### [THE PROBLEM]
Within the records that follow, find every line containing the string "computer". Copy those lines.

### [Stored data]
--- START ---

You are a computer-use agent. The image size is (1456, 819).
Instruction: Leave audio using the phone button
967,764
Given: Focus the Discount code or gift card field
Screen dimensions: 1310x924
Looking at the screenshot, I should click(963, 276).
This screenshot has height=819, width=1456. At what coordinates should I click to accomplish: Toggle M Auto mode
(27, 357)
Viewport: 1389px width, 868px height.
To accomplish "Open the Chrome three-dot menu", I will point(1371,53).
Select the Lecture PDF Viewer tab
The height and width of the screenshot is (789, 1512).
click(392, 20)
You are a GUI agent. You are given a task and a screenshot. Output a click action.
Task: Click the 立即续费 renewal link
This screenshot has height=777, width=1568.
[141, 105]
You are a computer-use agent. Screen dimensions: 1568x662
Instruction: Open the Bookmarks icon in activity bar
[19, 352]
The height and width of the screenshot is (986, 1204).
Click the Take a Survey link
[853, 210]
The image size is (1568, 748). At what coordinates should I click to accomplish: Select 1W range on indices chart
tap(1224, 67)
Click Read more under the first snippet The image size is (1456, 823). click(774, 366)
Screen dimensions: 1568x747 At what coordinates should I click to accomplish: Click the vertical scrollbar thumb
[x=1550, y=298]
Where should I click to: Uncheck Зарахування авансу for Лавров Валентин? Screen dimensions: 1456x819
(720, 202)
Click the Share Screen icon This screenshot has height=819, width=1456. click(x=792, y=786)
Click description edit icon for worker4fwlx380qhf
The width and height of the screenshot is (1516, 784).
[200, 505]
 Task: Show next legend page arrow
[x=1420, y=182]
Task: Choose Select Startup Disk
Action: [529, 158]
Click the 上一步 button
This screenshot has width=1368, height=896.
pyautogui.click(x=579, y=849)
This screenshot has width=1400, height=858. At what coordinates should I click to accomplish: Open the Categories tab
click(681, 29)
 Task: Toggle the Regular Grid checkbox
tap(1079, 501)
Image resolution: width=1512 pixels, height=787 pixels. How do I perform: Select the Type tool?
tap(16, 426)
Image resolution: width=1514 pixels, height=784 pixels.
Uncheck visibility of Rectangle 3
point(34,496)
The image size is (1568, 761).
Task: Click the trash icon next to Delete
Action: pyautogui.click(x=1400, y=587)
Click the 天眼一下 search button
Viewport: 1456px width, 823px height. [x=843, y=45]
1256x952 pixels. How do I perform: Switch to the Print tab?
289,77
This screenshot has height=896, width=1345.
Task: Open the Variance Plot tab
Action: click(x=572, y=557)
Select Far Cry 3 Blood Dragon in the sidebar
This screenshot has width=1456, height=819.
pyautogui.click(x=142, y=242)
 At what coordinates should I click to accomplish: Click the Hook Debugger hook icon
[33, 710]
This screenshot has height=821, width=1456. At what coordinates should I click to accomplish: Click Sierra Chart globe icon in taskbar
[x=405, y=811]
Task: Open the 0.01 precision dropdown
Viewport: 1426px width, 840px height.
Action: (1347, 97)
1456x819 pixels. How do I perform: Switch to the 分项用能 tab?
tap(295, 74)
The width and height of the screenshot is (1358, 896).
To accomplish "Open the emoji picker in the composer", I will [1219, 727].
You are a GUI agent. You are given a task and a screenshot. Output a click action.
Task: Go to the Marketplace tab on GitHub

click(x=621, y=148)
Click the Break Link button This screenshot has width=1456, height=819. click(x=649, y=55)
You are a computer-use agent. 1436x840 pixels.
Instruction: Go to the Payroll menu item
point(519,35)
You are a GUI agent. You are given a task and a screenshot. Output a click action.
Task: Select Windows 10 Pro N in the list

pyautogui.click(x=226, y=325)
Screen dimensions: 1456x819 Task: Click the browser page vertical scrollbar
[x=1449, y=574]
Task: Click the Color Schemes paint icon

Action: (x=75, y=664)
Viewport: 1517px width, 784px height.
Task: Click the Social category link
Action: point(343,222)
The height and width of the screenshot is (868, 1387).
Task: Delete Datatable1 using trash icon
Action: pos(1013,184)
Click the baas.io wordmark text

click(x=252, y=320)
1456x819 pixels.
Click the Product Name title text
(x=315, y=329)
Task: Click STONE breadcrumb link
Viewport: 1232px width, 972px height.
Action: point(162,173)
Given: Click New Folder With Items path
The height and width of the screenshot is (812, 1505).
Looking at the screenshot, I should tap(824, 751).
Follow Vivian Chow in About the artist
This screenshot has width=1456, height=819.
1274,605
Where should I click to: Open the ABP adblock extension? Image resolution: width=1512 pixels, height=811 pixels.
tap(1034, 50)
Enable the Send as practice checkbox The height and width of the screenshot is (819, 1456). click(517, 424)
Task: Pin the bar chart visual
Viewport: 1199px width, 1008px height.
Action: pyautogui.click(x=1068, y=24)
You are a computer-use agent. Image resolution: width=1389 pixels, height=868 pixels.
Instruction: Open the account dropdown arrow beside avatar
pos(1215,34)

--- END ---

### [SOLUTION TO THE EXERCISE]
You are a computer-use agent. The image size is (1456, 819).
You are a computer-use agent. Screen dimensions: 1568x662
You are a computer-use agent. 1436x840 pixels.
You are a computer-use agent. Image resolution: width=1389 pixels, height=868 pixels.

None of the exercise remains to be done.